OBJECTIVE: We aimed to determine the long-term effects of Gamma knife radiosurgery (GKS) on remnants in the cavernous sinus (CS) after transsphenoidal surgery (TSS) for acromegaly and to identify its possible adverse effects. METHODS: Thirty patients who had remnant tumors only inside the CS after TSS and who consequently underwent GKS were included. They were followed for a median period of 47 months after GKS with regular hormonal and radiologic examinations. RESULTS: The mean tumor volume and margin dose irradiated by GKS was 3.7 cm3 and 26.2 Gy, respectively. Radiologic tumor control was identified in all patients, and no tumor regrowth or recurrent tumors were identified. For 14 patients who achieved endocrinologic remission, the median duration from GKS until remission was 35 months. The actuarial rates of remission at 2, 5, and 10 years were 7.1%, 43.6%, and 65.6%, respectively. The degree of decrease in the nadir GH level in the OGTT at 6 months after GKS was a statistically significant predictor of remission. Newly developed hypopituitarism frequently developed in a time-dependent manner.
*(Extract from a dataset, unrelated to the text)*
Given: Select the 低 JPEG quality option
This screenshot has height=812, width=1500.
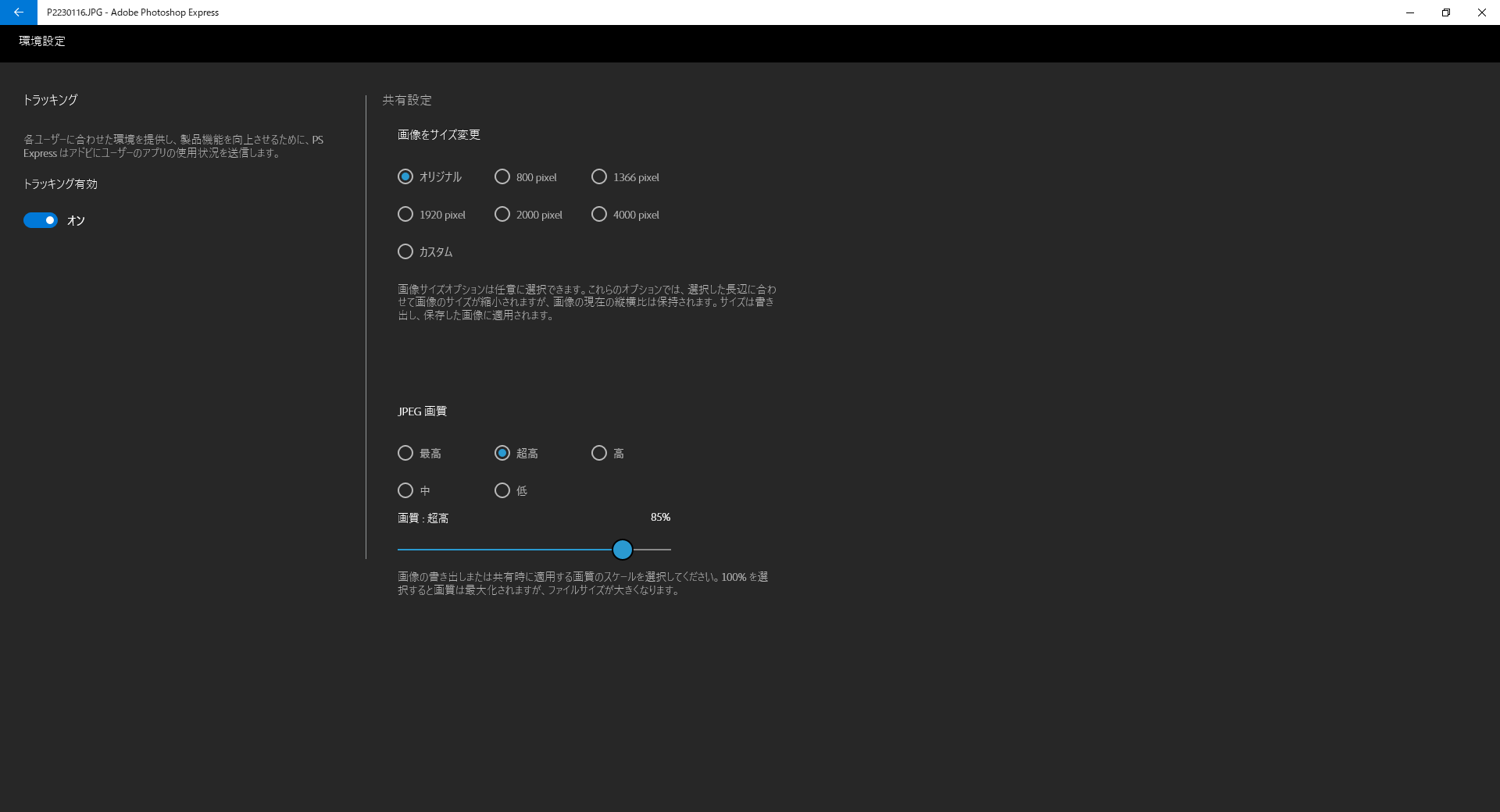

Radiation necrosis developed in 4 patients with relatively large remnant volumes. CONCLUSIONS: GKS is an effective adjuvant treatment option for remnant tumors inside the CS after TSS. Maximal surgical resection, leaving minimal volume of remnants only inside the CS, allows the safe and sufficient delivery of a radiation dose to tumors, thereby increasing the possibility of remission. However, the risk of new hypopituitarism and radiation necrosis should be considered when tumors inside the CS are treated with GKS.